Recorded information:
:::::
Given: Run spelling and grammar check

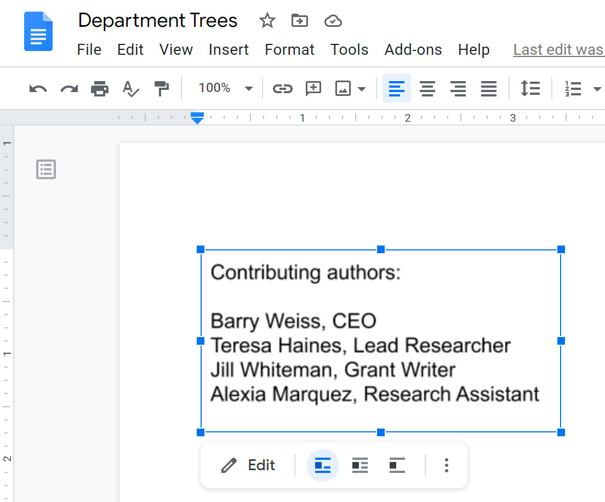Looking at the screenshot, I should coord(131,88).
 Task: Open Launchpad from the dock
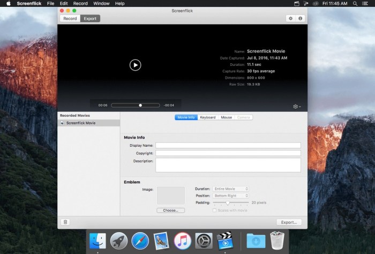tap(118, 241)
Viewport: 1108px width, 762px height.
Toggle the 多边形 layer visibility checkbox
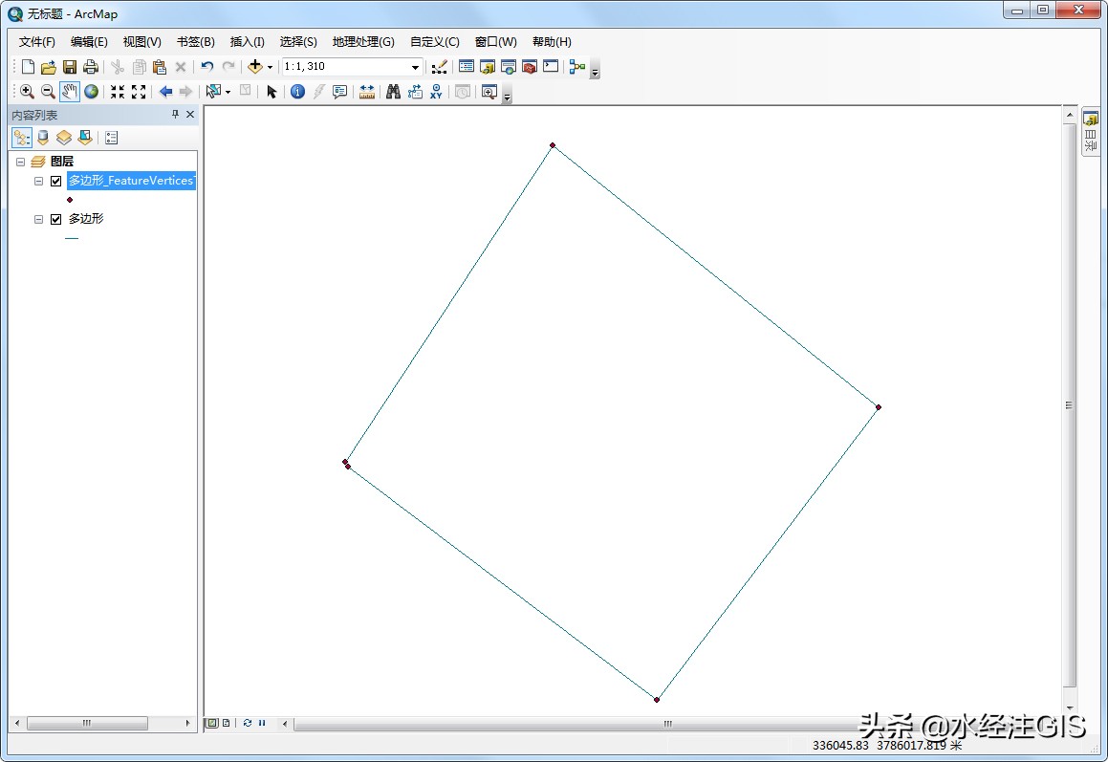click(55, 219)
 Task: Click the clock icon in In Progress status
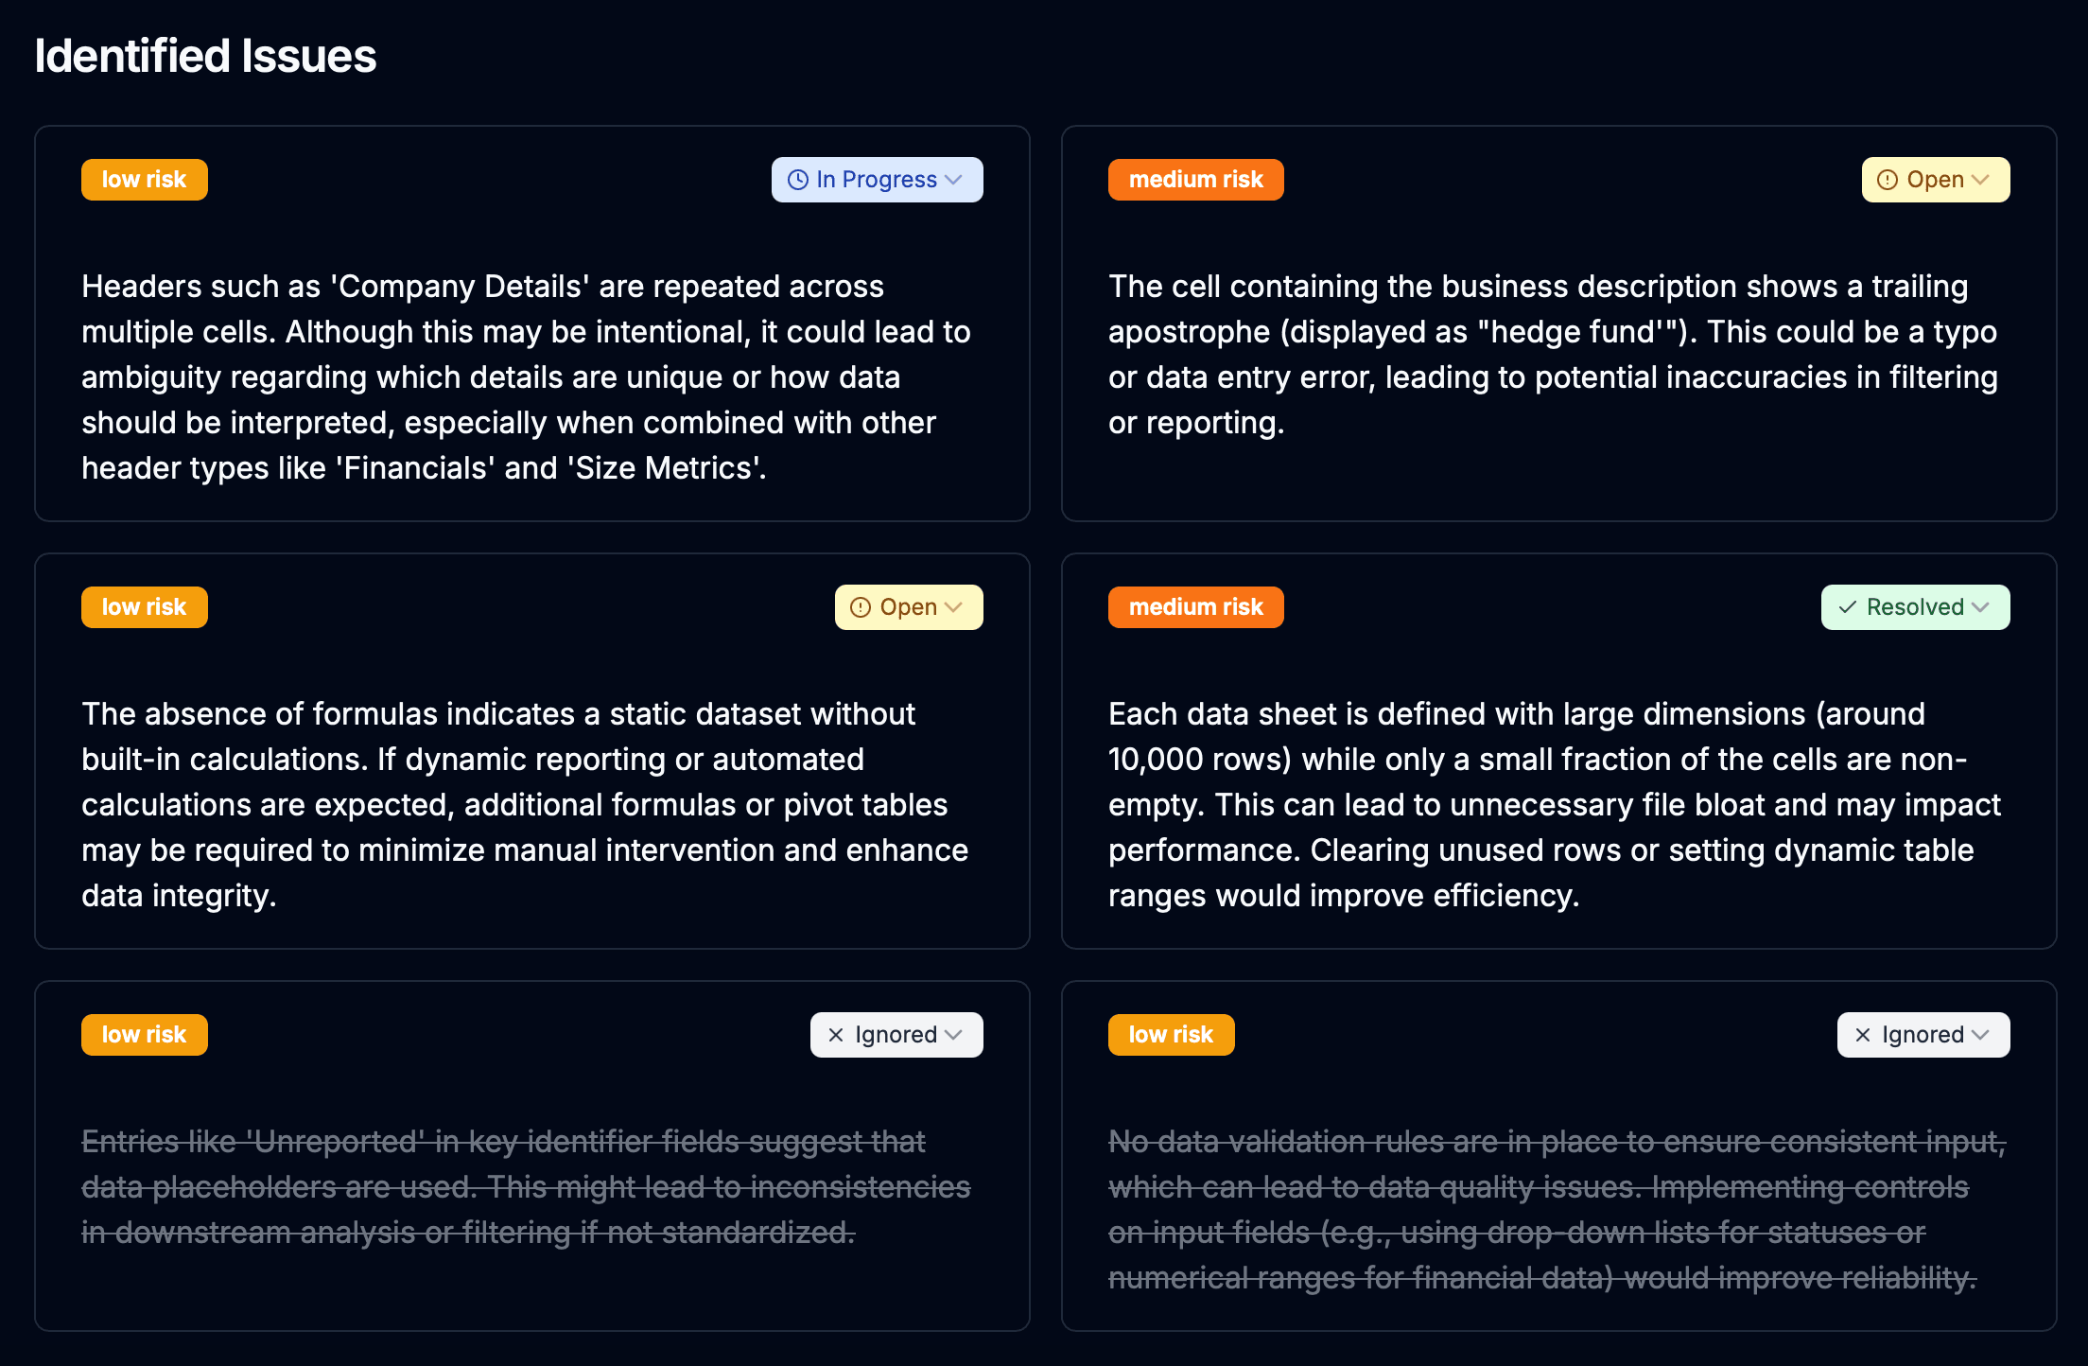click(798, 180)
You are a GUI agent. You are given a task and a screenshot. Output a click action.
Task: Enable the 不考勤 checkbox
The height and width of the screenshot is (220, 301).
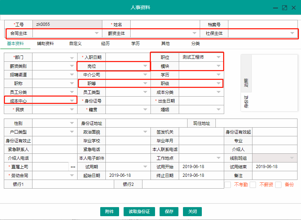pos(228,185)

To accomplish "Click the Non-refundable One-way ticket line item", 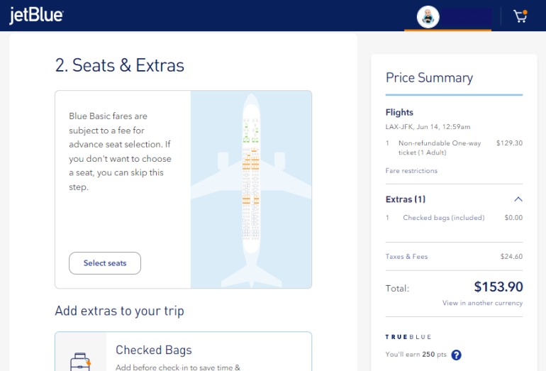I will tap(440, 148).
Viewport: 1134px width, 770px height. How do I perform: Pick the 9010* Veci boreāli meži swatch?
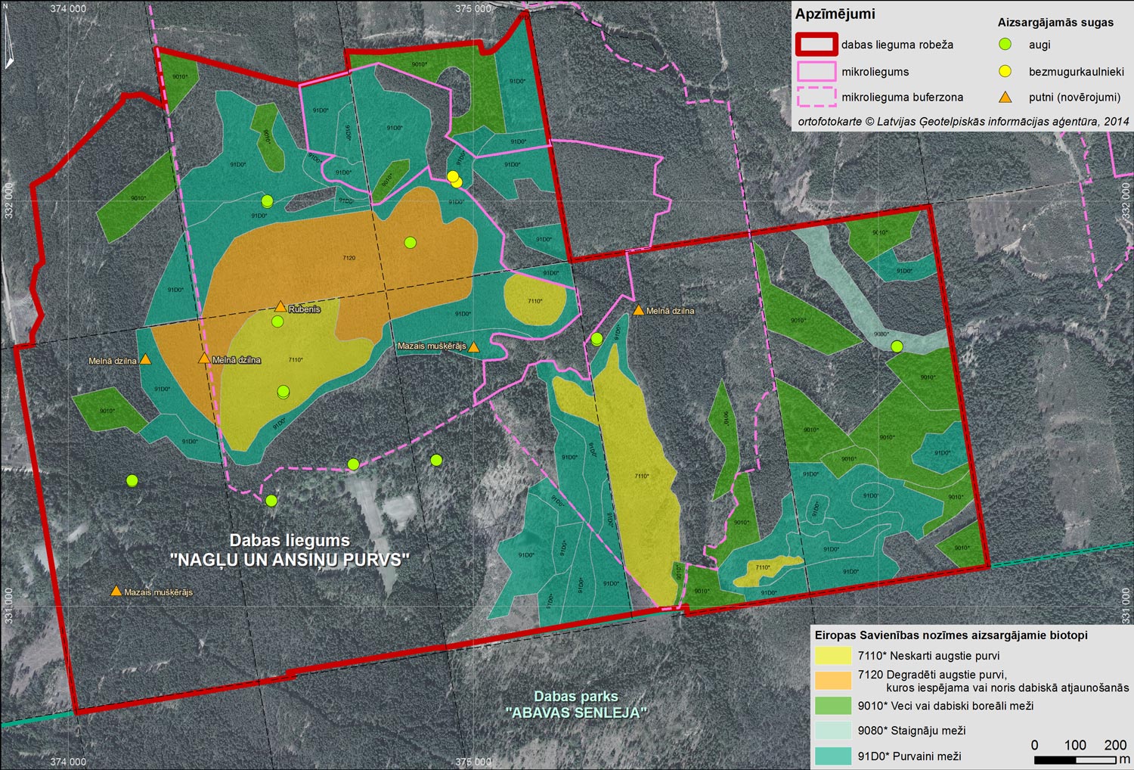coord(832,706)
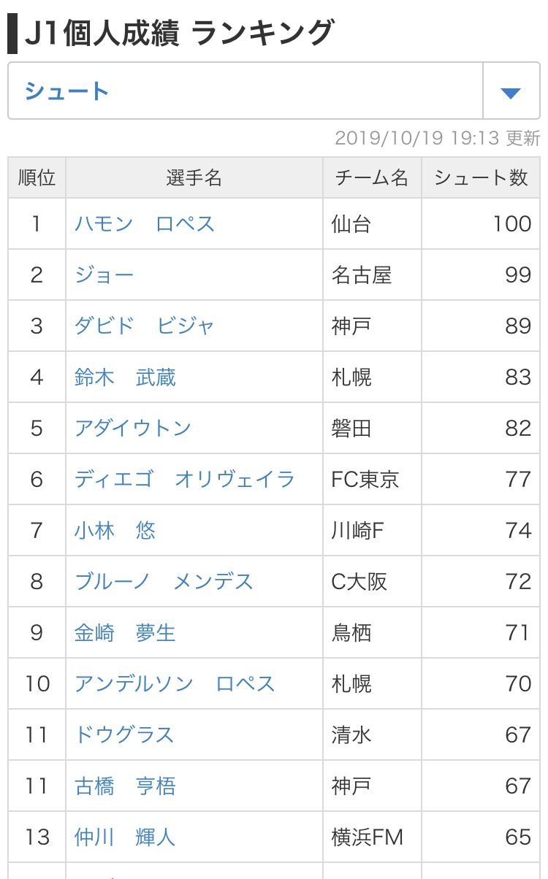Click ブルーノ メンデス player link
The height and width of the screenshot is (879, 548).
[x=164, y=581]
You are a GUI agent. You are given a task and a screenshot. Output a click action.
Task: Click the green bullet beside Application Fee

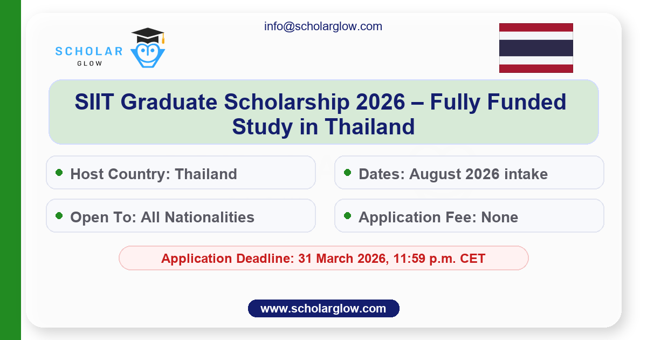[x=348, y=216]
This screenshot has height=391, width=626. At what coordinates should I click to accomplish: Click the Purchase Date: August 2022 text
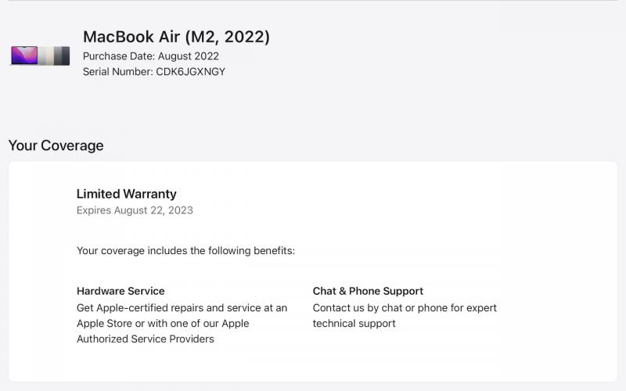(150, 56)
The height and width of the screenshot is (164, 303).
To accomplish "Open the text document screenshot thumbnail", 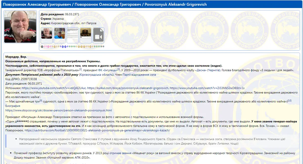I will [x=73, y=35].
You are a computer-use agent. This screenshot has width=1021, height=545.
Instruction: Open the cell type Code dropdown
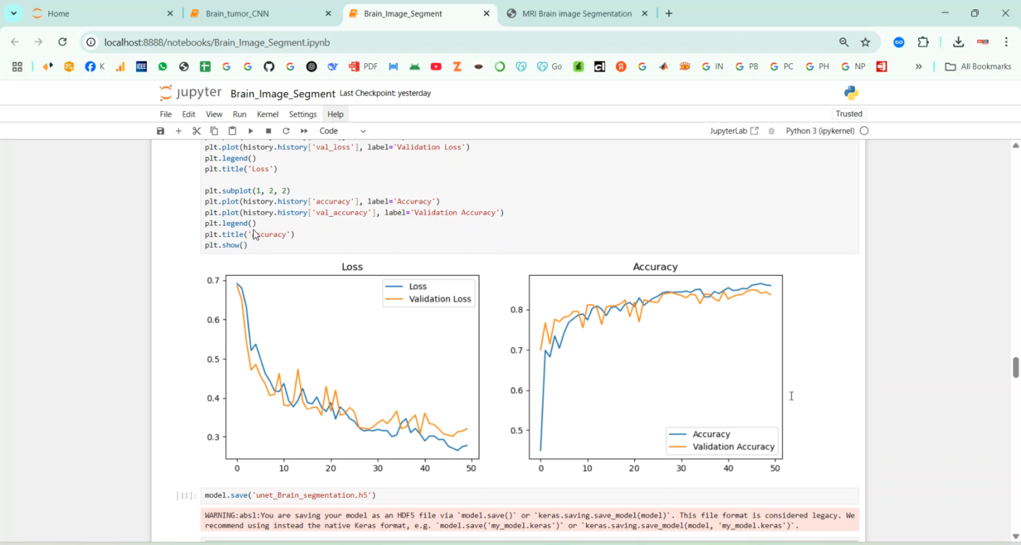point(342,131)
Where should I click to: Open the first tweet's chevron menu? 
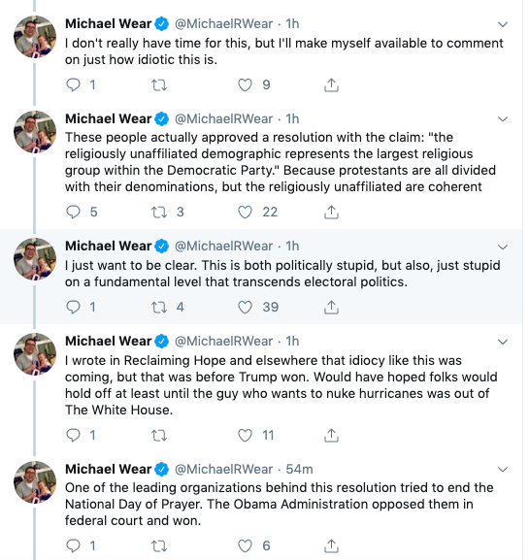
:::::
Exercise requirements: Write out each line exactly, from the one containing "Instruction: Open the cell type Code dropdown" through the end of the entries, and skip the pictures.

The completed task:
Instruction: Open the cell type Code dropdown
point(342,131)
Where should I click to: Open the first tweet's chevron menu? 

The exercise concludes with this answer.